RECORDS SHOWN >>

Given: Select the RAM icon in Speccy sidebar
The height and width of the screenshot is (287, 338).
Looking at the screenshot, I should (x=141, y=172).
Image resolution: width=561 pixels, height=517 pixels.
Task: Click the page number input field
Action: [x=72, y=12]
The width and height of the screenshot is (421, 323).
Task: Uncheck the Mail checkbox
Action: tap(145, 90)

TASK OBJECTIVE >>
All lines from the one containing "The height and" through the end of the records, both ends included, are to be quoted exactly; please add nothing else.

RESPONSE BELOW >>
The height and width of the screenshot is (287, 338).
Looking at the screenshot, I should (x=141, y=172).
Image resolution: width=561 pixels, height=517 pixels.
Task: Click the page number input field
Action: [x=72, y=12]
The width and height of the screenshot is (421, 323).
Task: Uncheck the Mail checkbox
Action: tap(145, 90)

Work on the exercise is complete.